Aim of the task. Could you return, exactly as written, every line from the one containing "You are a GUI" through the last line of the entries below, leaving out the pictures?

[Screenshot grounding data]
::::::
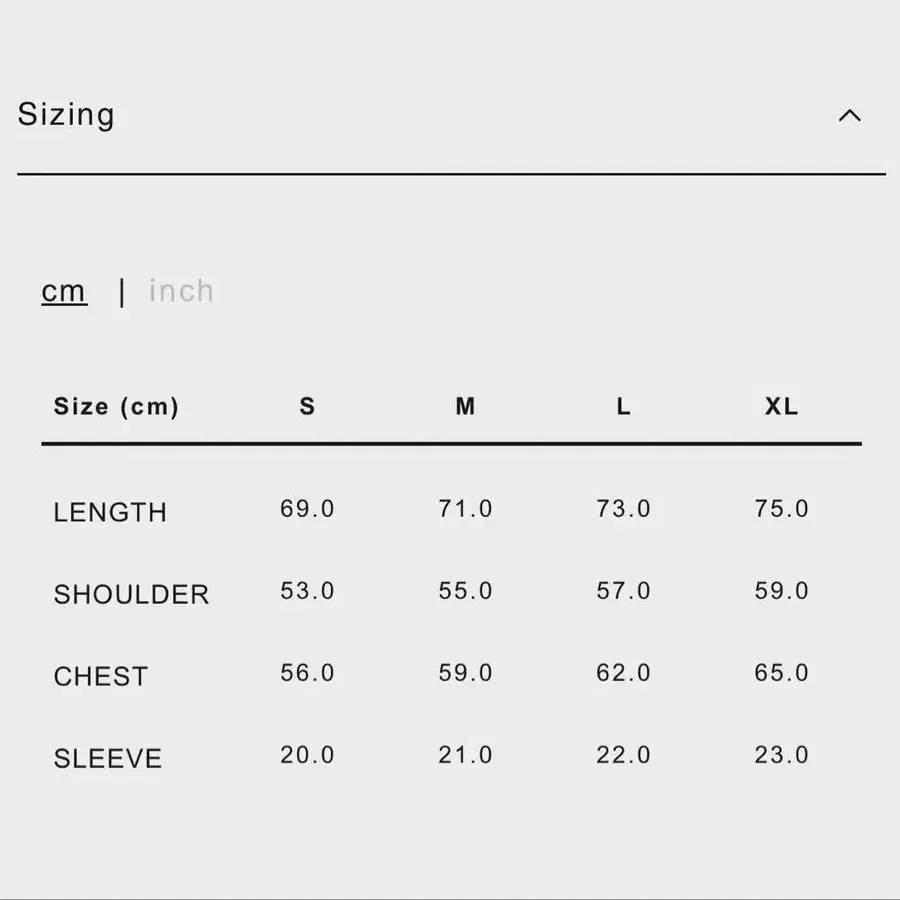Select the SHOULDER row label

point(131,594)
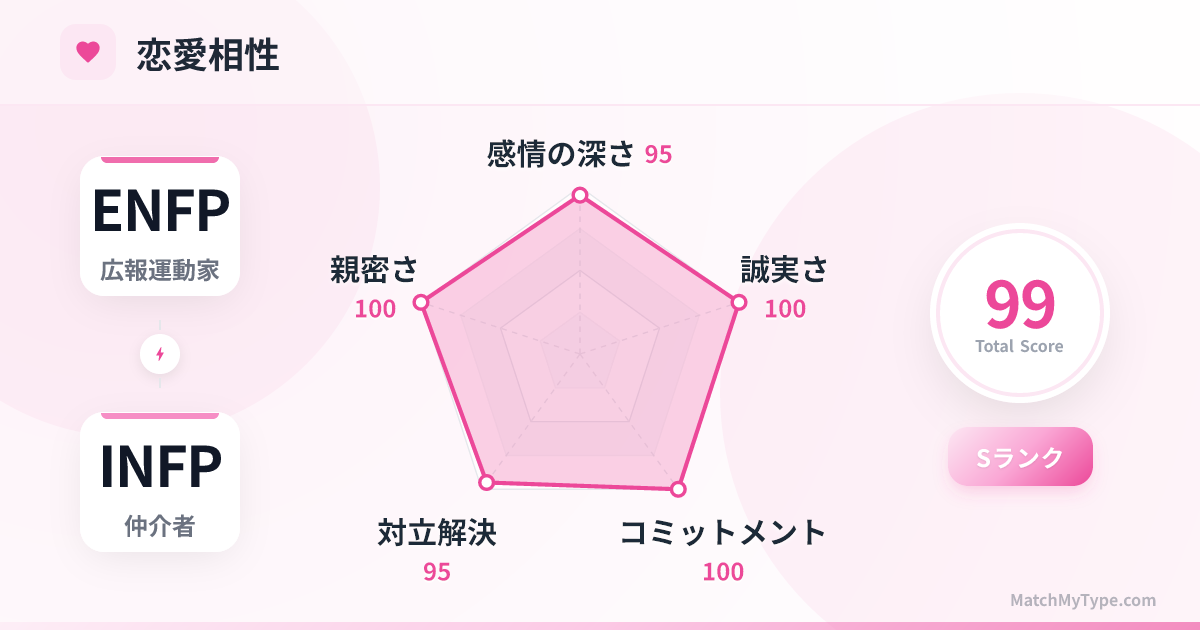Click the コミットメント radar chart point

(678, 489)
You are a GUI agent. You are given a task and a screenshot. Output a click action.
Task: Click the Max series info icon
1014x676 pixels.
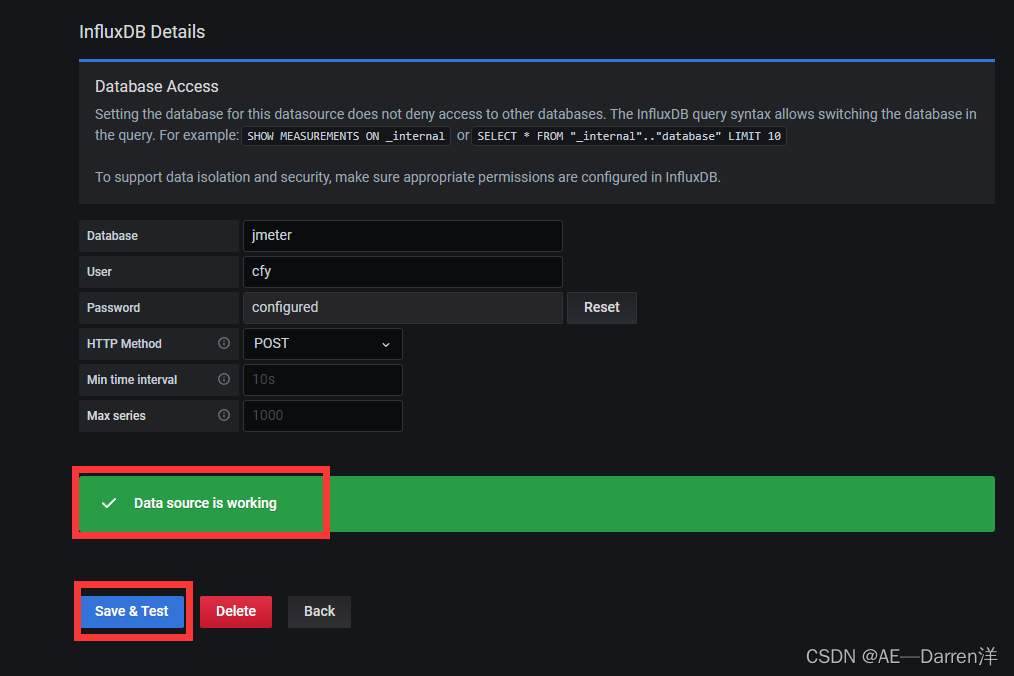pos(222,416)
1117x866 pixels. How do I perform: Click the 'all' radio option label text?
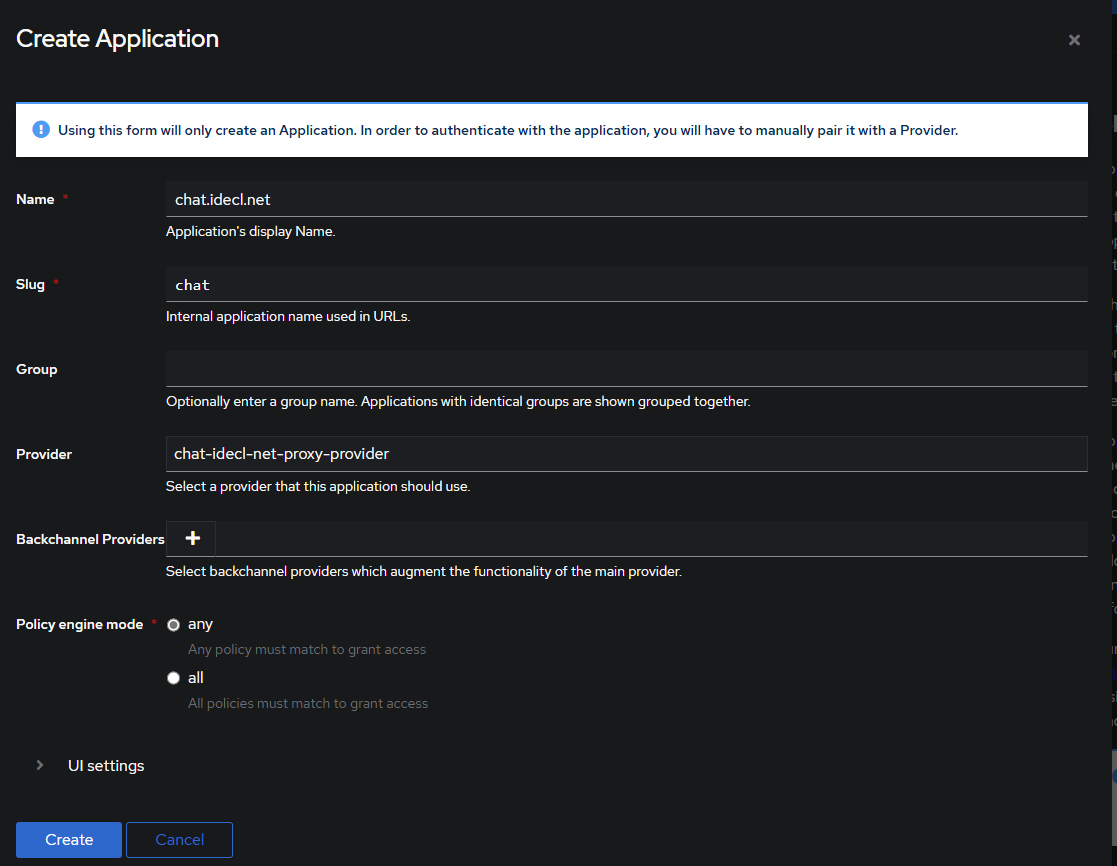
::::::
Solution for this problem.
You are a GUI agent. You are given a task and a screenshot. Output a click action.
Task: Click the Max series info icon
1014x676 pixels.
pos(222,416)
1117x866 pixels. How do I perform: Click the 'all' radio option label text?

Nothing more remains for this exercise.